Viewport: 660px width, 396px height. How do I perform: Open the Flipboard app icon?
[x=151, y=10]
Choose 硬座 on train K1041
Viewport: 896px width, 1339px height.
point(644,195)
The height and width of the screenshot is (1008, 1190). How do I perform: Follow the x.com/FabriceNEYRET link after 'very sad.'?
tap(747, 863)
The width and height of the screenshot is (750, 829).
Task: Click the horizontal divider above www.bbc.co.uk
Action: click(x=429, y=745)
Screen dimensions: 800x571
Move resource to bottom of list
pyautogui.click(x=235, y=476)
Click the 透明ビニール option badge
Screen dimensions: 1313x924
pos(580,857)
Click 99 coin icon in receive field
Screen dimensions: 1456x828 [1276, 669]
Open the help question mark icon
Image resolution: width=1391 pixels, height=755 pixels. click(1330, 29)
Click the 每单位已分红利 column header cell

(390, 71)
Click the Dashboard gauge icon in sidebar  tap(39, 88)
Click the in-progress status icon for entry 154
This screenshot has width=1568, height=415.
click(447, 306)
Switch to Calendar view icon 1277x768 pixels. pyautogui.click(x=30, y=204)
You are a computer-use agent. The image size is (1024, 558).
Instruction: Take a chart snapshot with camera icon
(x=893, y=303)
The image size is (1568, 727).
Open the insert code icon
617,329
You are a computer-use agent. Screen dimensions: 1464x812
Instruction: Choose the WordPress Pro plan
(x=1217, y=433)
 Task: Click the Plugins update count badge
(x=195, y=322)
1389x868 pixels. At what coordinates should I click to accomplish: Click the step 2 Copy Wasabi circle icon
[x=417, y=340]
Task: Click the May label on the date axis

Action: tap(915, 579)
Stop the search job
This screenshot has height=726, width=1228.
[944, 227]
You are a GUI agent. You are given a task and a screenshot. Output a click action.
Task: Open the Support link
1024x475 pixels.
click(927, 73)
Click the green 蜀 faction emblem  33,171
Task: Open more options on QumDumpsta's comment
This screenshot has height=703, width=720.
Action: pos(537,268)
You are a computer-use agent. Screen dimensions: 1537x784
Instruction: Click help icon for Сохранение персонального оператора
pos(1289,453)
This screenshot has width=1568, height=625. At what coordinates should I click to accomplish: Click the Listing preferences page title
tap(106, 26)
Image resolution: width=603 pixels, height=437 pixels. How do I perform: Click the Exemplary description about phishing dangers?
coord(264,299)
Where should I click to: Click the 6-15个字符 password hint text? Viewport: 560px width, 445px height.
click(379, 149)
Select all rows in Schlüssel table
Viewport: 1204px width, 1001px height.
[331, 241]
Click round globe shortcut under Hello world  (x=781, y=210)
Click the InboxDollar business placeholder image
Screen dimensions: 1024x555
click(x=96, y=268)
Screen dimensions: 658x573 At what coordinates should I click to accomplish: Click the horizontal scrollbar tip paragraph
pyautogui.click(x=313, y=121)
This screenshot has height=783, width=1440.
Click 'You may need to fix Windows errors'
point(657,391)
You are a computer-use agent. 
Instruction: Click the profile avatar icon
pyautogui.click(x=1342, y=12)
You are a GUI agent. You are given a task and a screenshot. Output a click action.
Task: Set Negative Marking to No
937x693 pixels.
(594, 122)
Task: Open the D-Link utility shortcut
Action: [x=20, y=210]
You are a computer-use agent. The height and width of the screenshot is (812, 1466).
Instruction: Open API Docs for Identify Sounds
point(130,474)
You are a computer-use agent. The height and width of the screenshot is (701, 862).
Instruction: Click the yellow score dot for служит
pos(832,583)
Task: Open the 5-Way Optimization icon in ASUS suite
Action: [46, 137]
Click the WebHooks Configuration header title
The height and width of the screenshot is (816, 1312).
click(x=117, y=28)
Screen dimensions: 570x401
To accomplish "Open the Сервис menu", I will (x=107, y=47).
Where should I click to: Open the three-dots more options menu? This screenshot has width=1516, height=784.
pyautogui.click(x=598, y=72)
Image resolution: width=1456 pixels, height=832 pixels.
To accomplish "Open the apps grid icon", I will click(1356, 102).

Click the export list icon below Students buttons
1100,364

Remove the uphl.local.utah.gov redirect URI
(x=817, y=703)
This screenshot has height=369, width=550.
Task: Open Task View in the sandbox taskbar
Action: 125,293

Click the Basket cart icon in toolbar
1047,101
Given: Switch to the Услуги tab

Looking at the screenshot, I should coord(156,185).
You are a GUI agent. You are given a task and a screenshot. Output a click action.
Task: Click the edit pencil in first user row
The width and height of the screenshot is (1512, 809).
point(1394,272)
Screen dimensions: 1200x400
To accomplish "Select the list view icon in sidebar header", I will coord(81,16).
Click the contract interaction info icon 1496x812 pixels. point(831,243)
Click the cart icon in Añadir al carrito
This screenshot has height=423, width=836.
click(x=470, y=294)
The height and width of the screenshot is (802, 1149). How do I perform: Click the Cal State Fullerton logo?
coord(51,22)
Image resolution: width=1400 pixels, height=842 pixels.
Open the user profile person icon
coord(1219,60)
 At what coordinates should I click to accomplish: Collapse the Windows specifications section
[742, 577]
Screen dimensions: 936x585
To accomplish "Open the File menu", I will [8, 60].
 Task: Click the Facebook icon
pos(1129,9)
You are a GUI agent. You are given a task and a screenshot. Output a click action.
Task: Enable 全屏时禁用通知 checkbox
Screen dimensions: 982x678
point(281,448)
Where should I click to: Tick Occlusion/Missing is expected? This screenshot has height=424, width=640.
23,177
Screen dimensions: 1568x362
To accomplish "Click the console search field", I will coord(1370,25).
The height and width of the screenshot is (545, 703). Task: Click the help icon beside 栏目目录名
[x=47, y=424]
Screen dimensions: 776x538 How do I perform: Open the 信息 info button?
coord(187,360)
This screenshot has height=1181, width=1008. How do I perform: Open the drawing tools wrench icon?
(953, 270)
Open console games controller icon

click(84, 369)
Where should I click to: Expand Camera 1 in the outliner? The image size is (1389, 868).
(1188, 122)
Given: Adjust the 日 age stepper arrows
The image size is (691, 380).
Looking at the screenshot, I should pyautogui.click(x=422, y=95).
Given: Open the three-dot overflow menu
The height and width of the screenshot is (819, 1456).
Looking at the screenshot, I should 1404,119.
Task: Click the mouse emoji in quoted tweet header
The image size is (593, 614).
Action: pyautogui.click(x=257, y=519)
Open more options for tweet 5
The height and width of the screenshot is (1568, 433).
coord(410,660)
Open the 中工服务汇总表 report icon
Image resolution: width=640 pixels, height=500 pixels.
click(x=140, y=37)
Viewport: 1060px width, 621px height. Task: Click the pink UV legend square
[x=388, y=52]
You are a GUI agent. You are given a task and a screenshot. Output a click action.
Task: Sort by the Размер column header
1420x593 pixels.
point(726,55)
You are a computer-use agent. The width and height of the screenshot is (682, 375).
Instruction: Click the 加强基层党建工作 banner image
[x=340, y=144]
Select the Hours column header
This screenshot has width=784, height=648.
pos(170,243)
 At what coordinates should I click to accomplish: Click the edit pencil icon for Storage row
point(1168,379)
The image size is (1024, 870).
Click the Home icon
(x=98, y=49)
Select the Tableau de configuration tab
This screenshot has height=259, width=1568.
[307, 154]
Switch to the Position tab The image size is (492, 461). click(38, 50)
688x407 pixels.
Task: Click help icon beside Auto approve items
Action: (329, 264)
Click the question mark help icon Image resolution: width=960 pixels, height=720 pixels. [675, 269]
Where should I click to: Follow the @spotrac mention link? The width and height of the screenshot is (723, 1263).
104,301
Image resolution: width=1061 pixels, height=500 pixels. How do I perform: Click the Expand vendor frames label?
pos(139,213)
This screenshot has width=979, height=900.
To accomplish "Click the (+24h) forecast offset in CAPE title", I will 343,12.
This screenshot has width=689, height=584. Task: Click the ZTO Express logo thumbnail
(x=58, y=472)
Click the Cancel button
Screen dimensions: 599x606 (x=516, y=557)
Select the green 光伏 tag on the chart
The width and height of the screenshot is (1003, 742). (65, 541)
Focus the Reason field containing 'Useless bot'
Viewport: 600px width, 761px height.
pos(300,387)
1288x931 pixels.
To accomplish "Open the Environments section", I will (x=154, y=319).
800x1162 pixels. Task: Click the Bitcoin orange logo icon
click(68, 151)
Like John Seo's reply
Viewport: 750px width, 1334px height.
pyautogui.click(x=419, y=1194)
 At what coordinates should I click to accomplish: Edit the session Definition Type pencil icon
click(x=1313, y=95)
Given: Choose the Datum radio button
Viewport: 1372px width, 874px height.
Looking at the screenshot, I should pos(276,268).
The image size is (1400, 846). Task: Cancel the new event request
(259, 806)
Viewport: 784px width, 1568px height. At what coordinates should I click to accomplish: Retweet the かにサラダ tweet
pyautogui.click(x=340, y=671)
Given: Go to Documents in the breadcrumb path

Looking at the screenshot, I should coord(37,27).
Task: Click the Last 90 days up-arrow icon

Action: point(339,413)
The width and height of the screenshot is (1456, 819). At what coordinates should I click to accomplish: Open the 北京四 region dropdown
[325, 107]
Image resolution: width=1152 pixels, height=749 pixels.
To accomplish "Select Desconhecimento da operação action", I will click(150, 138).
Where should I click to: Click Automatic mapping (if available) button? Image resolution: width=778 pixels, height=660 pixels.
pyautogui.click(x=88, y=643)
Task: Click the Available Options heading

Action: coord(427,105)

----------------------------------------

Copy out everything from the line containing "Click the 透明ビニール option badge" down to the line containing "Screen dimensions: 1456x828 [1276, 669]". Put "option button" in place of "option badge" and leave everything else unchanged.

Task response
Click the 透明ビニール option button
Screen dimensions: 1313x924
pos(580,857)
Click 99 coin icon in receive field
Screen dimensions: 1456x828 [1276, 669]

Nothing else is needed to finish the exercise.